Excerpted records Start Marker

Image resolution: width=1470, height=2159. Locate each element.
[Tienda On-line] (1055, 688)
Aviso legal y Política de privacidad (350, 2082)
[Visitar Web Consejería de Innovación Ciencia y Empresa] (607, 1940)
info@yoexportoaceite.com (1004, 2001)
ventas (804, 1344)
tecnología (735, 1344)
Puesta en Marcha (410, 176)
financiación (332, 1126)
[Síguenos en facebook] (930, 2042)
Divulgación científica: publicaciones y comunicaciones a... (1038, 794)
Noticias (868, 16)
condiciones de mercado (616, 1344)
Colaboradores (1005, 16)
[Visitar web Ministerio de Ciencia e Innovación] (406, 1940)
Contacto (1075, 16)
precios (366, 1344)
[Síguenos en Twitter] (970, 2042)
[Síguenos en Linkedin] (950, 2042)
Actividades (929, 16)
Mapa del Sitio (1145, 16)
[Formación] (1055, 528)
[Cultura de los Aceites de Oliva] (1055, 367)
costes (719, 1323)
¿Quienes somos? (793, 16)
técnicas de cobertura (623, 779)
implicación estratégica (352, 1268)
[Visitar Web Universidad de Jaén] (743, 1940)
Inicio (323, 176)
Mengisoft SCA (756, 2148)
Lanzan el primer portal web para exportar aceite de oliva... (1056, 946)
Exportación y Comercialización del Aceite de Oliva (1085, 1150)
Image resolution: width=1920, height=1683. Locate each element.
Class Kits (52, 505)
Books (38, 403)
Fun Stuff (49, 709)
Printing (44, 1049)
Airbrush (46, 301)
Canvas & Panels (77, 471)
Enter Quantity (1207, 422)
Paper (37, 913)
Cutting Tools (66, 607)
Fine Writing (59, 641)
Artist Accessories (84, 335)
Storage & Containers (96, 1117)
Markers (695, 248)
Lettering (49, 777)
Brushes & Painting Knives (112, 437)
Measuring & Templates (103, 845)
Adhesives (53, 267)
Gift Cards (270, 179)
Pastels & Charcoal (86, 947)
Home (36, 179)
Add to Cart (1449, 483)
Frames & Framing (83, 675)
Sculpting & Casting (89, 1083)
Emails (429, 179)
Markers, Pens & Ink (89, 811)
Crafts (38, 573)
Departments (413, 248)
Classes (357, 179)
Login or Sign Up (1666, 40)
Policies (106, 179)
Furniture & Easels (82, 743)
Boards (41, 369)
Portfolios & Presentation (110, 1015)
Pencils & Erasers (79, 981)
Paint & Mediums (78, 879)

Excerpted records End Marker

Transcribe the listing above line for line, from the first line to the line containing "[Síguenos en Linkedin] (950, 2042)", inclusive, with no other lines.

* [Response]:
Image resolution: width=1470, height=2159. Locate each element.
[Tienda On-line] (1055, 688)
Aviso legal y Política de privacidad (350, 2082)
[Visitar Web Consejería de Innovación Ciencia y Empresa] (607, 1940)
info@yoexportoaceite.com (1004, 2001)
ventas (804, 1344)
tecnología (735, 1344)
Puesta en Marcha (410, 176)
financiación (332, 1126)
[Síguenos en facebook] (930, 2042)
Divulgación científica: publicaciones y comunicaciones a... (1038, 794)
Noticias (868, 16)
condiciones de mercado (616, 1344)
Colaboradores (1005, 16)
[Visitar web Ministerio de Ciencia e Innovación] (406, 1940)
Contacto (1075, 16)
precios (366, 1344)
[Síguenos en Twitter] (970, 2042)
[Síguenos en Linkedin] (950, 2042)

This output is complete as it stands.